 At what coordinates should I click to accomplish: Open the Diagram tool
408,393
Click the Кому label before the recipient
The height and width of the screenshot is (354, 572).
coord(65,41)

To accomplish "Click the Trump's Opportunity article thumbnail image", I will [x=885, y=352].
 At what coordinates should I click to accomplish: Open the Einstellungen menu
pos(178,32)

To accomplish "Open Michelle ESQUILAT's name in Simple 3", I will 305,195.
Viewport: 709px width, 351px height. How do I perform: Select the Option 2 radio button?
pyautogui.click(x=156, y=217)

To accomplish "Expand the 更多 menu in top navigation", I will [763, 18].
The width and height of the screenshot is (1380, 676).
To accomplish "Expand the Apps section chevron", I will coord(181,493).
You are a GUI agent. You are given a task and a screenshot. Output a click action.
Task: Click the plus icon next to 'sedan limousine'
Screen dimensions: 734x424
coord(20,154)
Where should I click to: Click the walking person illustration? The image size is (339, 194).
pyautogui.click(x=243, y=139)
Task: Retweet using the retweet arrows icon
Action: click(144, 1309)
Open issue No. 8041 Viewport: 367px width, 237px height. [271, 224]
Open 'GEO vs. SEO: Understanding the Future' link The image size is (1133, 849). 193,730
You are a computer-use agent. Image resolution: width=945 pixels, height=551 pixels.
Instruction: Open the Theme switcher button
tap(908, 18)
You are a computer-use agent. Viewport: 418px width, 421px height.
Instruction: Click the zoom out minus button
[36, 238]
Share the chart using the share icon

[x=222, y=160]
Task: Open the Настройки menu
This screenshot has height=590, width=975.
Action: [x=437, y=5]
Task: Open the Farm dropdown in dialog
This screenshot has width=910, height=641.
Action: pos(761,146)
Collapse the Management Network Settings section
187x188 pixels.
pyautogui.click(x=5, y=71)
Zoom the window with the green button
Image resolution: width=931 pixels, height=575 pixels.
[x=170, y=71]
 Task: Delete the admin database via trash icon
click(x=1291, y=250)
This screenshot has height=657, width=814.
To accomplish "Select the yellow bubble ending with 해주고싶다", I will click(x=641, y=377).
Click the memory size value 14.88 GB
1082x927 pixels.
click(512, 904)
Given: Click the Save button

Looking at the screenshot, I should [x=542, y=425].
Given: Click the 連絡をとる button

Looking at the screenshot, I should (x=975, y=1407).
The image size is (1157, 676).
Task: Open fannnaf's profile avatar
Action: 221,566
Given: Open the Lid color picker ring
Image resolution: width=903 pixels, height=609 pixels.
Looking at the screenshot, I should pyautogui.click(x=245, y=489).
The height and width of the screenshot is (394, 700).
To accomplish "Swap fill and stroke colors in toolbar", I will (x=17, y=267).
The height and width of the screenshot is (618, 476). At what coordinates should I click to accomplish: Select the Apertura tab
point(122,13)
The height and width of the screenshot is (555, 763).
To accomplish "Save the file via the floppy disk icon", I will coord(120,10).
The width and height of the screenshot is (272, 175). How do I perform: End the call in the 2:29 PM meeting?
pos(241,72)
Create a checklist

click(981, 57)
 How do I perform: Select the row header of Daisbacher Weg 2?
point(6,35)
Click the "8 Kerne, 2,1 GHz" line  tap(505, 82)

-- Short problem --
Rewrite all of the material above, substituting "Window" for every "Viewport" and leaving everything else unchanged.

-- Response to the exercise --
 At what coordinates should I click to accomplish: Open the Diagram tool
408,393
Click the Кому label before the recipient
The height and width of the screenshot is (354, 572).
coord(65,41)

To accomplish "Click the Trump's Opportunity article thumbnail image", I will [x=885, y=352].
 At what coordinates should I click to accomplish: Open the Einstellungen menu
pos(178,32)

To accomplish "Open Michelle ESQUILAT's name in Simple 3", I will 305,195.
Window: 709px width, 351px height. How do I perform: Select the Option 2 radio button?
pyautogui.click(x=156, y=217)

To accomplish "Expand the 更多 menu in top navigation", I will [763, 18].
The width and height of the screenshot is (1380, 676).
To accomplish "Expand the Apps section chevron", I will coord(181,493).
You are a GUI agent. You are given a task and a screenshot. Output a click action.
Task: Click the plus icon next to 'sedan limousine'
Screen dimensions: 734x424
coord(20,154)
Where should I click to: Click the walking person illustration? The image size is (339, 194).
pyautogui.click(x=243, y=139)
Task: Retweet using the retweet arrows icon
Action: click(144, 1309)
Open issue No. 8041 Window: 367px width, 237px height. [271, 224]
Open 'GEO vs. SEO: Understanding the Future' link The image size is (1133, 849). 193,730
You are a computer-use agent. Image resolution: width=945 pixels, height=551 pixels.
Instruction: Open the Theme switcher button
tap(908, 18)
You are a computer-use agent. Window: 418px width, 421px height.
Instruction: Click the zoom out minus button
[36, 238]
Share the chart using the share icon

[x=222, y=160]
Task: Open the Настройки menu
This screenshot has height=590, width=975.
Action: [x=437, y=5]
Task: Open the Farm dropdown in dialog
This screenshot has width=910, height=641.
Action: pos(761,146)
Collapse the Management Network Settings section
187x188 pixels.
pyautogui.click(x=5, y=71)
Zoom the window with the green button
Image resolution: width=931 pixels, height=575 pixels.
[x=170, y=71]
 Task: Delete the admin database via trash icon
click(x=1291, y=250)
This screenshot has height=657, width=814.
To accomplish "Select the yellow bubble ending with 해주고싶다", I will click(x=641, y=377).
Click the memory size value 14.88 GB
1082x927 pixels.
click(512, 904)
Given: Click the Save button

Looking at the screenshot, I should [x=542, y=425].
Given: Click the 連絡をとる button

Looking at the screenshot, I should (x=975, y=1407).
The image size is (1157, 676).
Task: Open fannnaf's profile avatar
Action: 221,566
Given: Open the Lid color picker ring
Image resolution: width=903 pixels, height=609 pixels.
Looking at the screenshot, I should pyautogui.click(x=245, y=489).
The height and width of the screenshot is (394, 700).
To accomplish "Swap fill and stroke colors in toolbar", I will (x=17, y=267).
The height and width of the screenshot is (618, 476). At what coordinates should I click to accomplish: Select the Apertura tab
point(122,13)
The height and width of the screenshot is (555, 763).
To accomplish "Save the file via the floppy disk icon", I will coord(120,10).
The width and height of the screenshot is (272, 175). How do I perform: End the call in the 2:29 PM meeting?
pos(241,72)
Create a checklist

click(981, 57)
 How do I perform: Select the row header of Daisbacher Weg 2?
point(6,35)
Click the "8 Kerne, 2,1 GHz" line  tap(505, 82)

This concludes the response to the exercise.